Разделяли ли коллеги Кандинского его мнение o необходимости привлекать к совместной теоретической работе людей науки? Скорее всего, да. Интерес к естественным наукам, прежде всего к физиологии и психологии зрения, не был чем-то новым для той художественной традиции, к которой относили себя, помимо Кандинского, и другие мастера;[111] последняя зиждилась на многочисленных исследованиях по теории цвета, развернувшихся во второй половине XIX в., например в работах Синьяка. С другой стороны, мода на неевклидову математику была связана с вопросом о золотом сечении, столь важным для молодых кубистов из так называемой группы Пюто. В период, предшествовавший Первой мировой войне, они собирались у Ж. Вийона и близких к ним орфистов; среди них были С. и Р. Делоне, чье творчество имело столь большое значение для художников в России. Глубина этого интереса у разных художников была, безусловно, весьма различна, но в целом почва для восприятия идеи об обращении к наукам оказалась вполне благоприятной. A все более пристальный интерес к художественной технике, фактуре и вещественной стороне художественной деятельности неминуемо вел художников-практиков к осознанию необходимости сближения с инженерными науками, физикой и химией материалов, которые следовало включить в систему художественного образования. В своей «Схематической программе» ИНХУКа Кандинский, рассуждая о необходимости совместной работы художников и представителей «положительных наук», обращался к опыту своего ближайшего коллеги по ИНХУКy, художника В. Франкетти. Этот опыт был произведен в Государственных свободных художественных мастерских Нижнего Новгорода и заключался в «чтении лекций инженером по сопротивлению строительных материалов живописцам».[112] А несколько позднее, в 1925 г., К. С. Малевич будет настаивать перед заведующим Научно-художественными учреждениями Главнауки Новицким на необходимости предоставить финансовую поддержку руководимому им в Ленинграде ГИНХУКу, так как «продолжение увязки художественных исследований с наукою, как то: психофизиологией, строительной, архитектурной силах [sic!]» – является единственной возможностью сохранения Института.[113]

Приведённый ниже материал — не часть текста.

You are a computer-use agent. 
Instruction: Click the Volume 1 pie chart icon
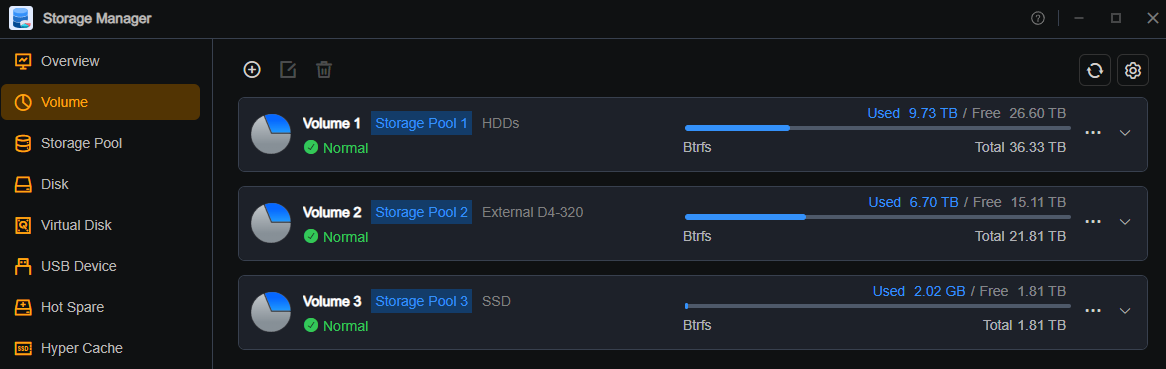click(x=271, y=135)
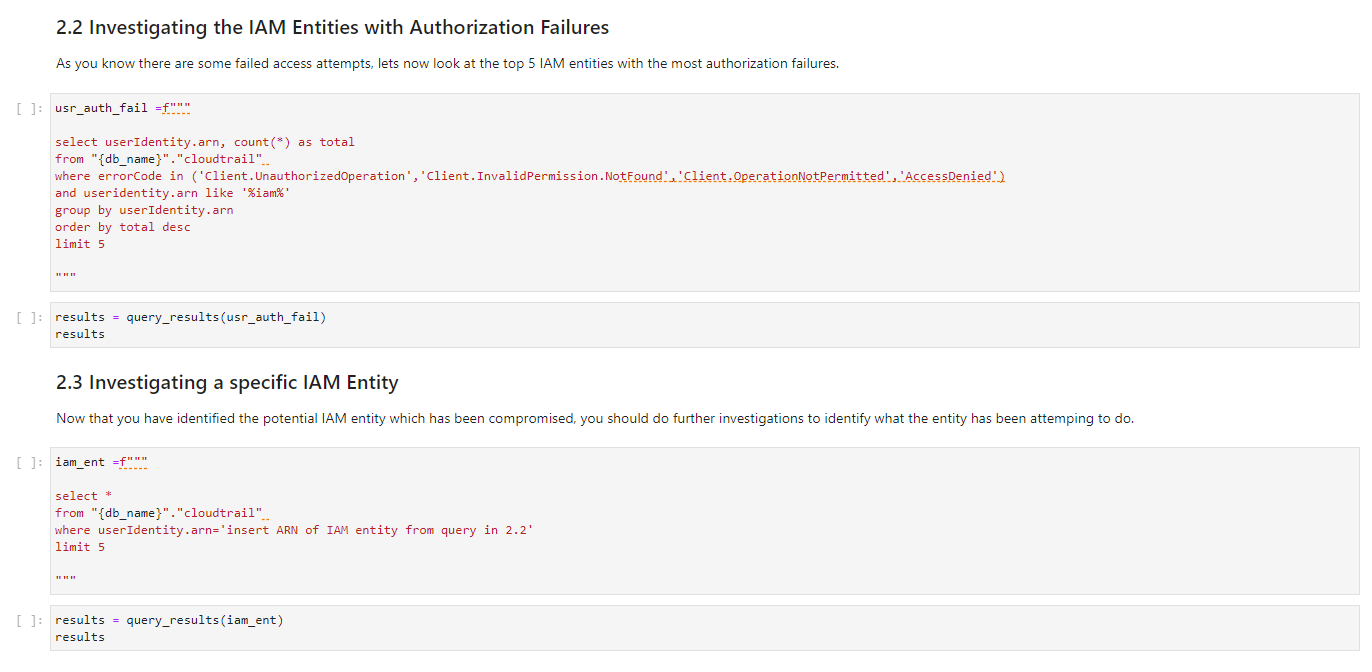Viewport: 1372px width, 672px height.
Task: Click the useridentity.arn like '%iam%' line
Action: pos(172,193)
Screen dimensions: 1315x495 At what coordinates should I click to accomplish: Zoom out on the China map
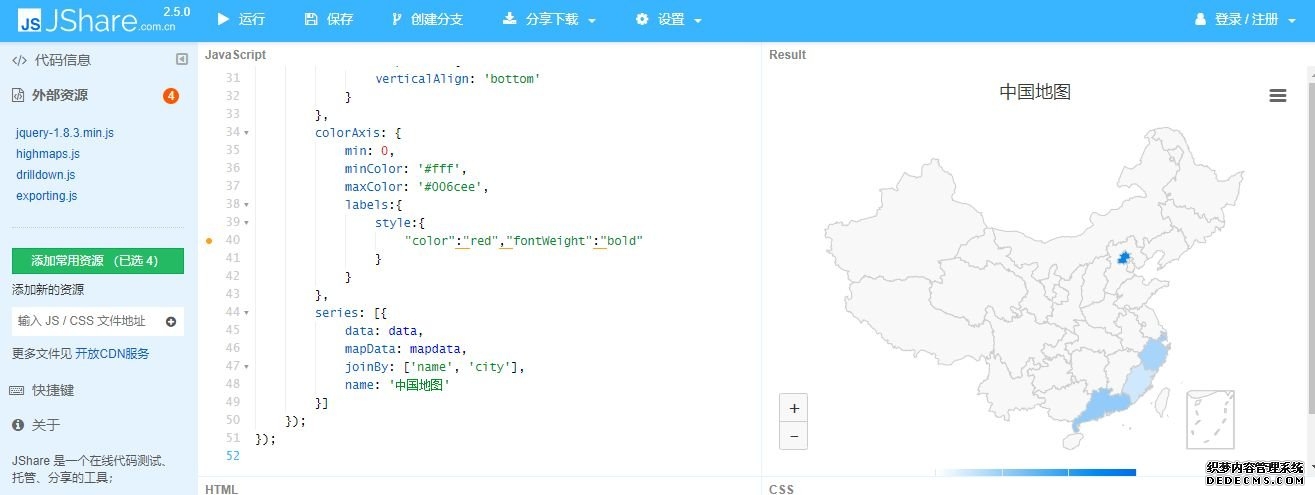pos(793,436)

Приведенный выше пример с ГИНХУКом делает очевидным еще один немаловажный вопрос относительно взаимодействия искусства и науки, который не столь явно проступает в известных нам ранних материалах московского ИНХУКа, но который уже тогда имелся в виду, a затем получил первостепенное значение в ГАХН. Это вопрос о социальном статусе художника в советской России и о соответствующей защите его профессиональных интересов. Неслучайно, как о том было сказано выше, ИНХУК произошел из Совета мастеров, который и создавался с такими целями. В дальнейшем в ГАХН, которая должна была играть важную организующую роль в общей структуре художественных организаций и институтов, вопросы охраны художественного труда стали предметом интереса специально для этого созданной Комиссии. Речь шла о попытках приравнять положение художников к статусу служащих высоких категорий и, соответственно, придать созданным ими организациям статус научных институтов. Эти вопросы имели для художников жизненно важное значение и продолжали удерживать многих из них – нередко равнодушных к вопросам теории – в составе Академии. Неудивительно, что заседания Комиссии по охране художественного труда, на которых обсуждались вопросы дополнительной жилой площади, квартплаты, мастерских и налогов, собирали большую аудиторию. Например, на заседании Комиссии по улучшению положения русских художников 21 мая 1924 г. с информационным докладом выступил А. А. Сидоров. Он в частности сказал, что РАХН, будучи консультационным органом Советской республики по вопросам искусства, может своим авторитетом способствовать улучшению условий жизни художников, подчеркивая «научный характер художественной работы». В обсуждении участвовали и при нем присутствовали многие художники: Кончаловский, Юон, Рождественский, Ватагин, Домогацкий, Ульянов, П. Кузнецов, Лентулов, Кравченко, Рерберг, Анненков, Королев, Осмеркин, Машков, Кардовский и др.